• _Assignment_
Go through the records and extract every line with the word "computer".

• _Supplied material_
Start of Block

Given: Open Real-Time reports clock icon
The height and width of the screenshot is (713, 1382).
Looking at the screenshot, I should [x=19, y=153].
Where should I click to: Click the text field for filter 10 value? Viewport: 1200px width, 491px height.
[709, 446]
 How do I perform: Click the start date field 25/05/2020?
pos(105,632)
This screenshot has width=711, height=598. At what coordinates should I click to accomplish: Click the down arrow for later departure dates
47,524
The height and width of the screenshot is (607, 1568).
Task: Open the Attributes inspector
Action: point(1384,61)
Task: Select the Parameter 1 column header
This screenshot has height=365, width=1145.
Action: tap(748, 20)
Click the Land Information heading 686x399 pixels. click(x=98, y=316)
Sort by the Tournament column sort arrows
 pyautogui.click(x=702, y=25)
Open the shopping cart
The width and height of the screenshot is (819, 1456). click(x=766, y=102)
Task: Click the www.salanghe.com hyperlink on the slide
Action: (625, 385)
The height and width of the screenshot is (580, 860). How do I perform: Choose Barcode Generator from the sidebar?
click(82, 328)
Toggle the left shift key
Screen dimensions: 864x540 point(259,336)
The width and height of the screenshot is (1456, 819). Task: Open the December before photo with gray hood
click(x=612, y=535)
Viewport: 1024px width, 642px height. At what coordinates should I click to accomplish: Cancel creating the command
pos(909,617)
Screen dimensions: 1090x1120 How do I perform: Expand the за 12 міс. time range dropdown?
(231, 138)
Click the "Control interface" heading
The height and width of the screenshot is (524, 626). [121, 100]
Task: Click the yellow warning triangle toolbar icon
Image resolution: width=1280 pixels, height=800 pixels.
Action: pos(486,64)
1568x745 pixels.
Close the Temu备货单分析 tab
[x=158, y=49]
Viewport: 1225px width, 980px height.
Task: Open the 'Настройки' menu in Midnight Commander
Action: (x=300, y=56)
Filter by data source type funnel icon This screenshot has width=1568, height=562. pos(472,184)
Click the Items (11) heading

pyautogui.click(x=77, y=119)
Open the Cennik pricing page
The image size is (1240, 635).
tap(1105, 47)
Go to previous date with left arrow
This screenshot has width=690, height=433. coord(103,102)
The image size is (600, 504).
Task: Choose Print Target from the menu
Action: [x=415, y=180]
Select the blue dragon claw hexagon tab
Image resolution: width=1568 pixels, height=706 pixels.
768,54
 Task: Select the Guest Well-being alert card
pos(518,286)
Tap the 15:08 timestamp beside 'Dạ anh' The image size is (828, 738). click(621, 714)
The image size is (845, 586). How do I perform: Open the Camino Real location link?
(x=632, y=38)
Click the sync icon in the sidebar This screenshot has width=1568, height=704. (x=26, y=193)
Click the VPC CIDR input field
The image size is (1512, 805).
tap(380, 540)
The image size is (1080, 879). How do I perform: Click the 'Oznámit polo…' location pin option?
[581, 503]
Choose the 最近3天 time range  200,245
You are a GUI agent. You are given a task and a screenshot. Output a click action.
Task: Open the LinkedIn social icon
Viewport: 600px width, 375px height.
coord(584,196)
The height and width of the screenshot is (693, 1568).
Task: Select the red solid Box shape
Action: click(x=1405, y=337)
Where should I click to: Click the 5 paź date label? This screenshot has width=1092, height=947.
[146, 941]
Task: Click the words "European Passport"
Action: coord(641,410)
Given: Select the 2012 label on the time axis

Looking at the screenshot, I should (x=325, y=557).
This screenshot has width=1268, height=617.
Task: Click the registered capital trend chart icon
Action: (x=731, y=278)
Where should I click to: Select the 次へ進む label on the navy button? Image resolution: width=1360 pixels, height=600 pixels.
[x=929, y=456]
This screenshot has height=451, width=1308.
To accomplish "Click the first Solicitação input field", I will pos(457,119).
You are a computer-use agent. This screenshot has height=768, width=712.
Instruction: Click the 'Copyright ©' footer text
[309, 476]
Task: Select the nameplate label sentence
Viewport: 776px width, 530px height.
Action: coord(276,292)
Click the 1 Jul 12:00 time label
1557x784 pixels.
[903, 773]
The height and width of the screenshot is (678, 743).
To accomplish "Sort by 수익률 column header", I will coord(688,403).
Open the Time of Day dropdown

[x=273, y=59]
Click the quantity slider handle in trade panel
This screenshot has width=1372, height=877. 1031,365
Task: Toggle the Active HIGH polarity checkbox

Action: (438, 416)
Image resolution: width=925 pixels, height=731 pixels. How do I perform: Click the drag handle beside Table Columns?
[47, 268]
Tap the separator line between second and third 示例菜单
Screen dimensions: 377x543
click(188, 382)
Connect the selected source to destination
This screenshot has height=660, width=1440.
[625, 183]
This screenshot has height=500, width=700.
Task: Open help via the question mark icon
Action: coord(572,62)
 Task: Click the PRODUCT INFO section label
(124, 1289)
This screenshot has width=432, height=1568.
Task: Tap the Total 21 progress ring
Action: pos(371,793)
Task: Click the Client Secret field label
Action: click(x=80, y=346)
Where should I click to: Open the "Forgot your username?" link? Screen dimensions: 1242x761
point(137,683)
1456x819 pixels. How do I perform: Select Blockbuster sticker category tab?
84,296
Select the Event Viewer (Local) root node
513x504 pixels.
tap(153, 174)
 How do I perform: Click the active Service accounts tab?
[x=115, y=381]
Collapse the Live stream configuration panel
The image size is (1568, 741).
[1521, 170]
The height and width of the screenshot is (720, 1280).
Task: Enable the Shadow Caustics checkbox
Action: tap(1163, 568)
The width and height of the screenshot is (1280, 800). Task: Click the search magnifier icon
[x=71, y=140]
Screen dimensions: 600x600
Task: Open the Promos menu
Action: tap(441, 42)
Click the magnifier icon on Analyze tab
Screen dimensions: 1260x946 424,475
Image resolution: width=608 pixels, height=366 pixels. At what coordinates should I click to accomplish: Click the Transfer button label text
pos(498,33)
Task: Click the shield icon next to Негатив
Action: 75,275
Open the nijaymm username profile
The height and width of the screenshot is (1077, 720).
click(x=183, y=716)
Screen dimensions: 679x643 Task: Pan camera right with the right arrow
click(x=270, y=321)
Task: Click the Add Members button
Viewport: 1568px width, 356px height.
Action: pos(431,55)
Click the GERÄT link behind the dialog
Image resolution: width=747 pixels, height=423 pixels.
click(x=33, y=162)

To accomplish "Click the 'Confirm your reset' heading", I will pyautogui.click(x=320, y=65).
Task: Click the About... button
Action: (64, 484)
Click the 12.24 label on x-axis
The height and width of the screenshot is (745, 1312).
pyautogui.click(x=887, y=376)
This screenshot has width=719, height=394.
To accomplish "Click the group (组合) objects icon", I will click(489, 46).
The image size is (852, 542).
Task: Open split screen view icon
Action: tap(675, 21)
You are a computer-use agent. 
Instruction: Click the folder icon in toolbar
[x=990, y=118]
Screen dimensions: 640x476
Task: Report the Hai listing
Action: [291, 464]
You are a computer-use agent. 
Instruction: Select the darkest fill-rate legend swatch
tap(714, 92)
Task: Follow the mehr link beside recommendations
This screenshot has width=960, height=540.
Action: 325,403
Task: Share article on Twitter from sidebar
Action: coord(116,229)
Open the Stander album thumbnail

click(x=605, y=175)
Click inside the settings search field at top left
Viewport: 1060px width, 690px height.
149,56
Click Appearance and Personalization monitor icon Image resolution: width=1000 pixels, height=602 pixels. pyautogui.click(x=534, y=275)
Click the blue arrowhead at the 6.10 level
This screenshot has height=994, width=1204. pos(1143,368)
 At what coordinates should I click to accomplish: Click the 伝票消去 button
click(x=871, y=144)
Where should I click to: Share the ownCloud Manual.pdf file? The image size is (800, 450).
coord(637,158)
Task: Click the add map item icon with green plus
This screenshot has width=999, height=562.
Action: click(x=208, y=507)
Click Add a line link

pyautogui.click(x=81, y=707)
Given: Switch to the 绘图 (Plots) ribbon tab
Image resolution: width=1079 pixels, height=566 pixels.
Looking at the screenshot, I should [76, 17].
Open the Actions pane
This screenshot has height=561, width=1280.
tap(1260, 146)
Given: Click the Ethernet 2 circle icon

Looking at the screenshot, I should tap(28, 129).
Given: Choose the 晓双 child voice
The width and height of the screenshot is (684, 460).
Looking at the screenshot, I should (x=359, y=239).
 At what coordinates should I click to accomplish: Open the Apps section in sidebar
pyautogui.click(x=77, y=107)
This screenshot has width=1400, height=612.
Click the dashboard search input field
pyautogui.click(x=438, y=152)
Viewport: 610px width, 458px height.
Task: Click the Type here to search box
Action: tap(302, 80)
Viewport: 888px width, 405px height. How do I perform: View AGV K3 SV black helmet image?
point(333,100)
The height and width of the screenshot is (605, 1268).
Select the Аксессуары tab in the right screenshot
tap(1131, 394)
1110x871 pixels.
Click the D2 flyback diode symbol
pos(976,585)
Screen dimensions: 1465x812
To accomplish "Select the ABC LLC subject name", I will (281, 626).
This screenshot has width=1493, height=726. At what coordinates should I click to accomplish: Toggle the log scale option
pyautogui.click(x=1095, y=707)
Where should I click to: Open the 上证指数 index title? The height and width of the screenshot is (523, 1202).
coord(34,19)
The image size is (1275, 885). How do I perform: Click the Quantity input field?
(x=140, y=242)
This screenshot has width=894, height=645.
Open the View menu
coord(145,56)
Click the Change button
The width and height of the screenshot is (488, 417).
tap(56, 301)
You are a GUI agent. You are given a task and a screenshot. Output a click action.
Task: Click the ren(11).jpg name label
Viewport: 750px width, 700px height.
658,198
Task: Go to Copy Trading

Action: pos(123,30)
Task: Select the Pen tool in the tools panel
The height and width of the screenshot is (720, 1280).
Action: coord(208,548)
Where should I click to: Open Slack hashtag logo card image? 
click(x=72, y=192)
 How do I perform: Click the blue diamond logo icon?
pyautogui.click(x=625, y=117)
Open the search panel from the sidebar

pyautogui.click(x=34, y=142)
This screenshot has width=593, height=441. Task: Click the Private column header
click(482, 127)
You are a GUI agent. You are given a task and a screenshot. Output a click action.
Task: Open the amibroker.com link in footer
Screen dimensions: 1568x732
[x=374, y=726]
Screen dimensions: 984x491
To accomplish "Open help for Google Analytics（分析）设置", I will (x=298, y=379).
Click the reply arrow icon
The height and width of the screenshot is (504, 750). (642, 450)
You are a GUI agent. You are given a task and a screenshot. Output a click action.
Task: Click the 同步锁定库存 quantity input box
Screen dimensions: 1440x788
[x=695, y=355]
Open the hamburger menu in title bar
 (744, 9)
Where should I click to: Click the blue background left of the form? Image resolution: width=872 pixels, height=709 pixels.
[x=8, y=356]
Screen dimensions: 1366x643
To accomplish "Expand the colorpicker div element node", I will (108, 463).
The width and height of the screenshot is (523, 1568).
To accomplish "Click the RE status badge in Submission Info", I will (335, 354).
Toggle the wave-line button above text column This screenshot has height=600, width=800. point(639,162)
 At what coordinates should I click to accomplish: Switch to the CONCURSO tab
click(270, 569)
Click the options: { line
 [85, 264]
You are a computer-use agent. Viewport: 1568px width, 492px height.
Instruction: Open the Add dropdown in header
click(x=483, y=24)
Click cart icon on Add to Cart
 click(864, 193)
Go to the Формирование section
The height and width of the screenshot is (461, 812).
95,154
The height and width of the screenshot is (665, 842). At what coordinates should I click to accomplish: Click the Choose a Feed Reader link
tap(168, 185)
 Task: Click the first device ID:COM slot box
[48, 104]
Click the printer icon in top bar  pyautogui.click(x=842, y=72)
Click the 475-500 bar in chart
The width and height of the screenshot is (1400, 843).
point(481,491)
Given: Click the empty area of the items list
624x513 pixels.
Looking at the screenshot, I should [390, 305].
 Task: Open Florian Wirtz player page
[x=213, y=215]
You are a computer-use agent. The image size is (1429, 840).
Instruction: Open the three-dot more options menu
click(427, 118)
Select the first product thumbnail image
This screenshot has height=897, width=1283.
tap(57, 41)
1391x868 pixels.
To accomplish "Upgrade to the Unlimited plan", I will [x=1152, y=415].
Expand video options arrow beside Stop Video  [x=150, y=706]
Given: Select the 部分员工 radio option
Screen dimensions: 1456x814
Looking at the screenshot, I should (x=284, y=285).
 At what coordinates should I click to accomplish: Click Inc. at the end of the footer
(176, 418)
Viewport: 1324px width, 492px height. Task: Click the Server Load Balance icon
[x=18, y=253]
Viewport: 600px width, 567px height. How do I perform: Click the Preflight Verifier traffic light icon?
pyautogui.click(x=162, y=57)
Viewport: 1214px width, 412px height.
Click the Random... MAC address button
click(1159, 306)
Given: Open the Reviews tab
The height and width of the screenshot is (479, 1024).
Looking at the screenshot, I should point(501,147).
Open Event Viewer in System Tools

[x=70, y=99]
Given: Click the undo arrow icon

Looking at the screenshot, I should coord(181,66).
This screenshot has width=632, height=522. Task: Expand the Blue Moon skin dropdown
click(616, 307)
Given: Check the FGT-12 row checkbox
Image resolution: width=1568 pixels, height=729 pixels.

End of Block

• _Task result_
You are a computer-use agent. This screenshot has height=768, width=712.
You are a computer-use agent. 
You are a computer-use agent. 
You are a computer-use agent. Viewport: 1568px width, 492px height.
You are a computer-use agent. The image size is (1429, 840).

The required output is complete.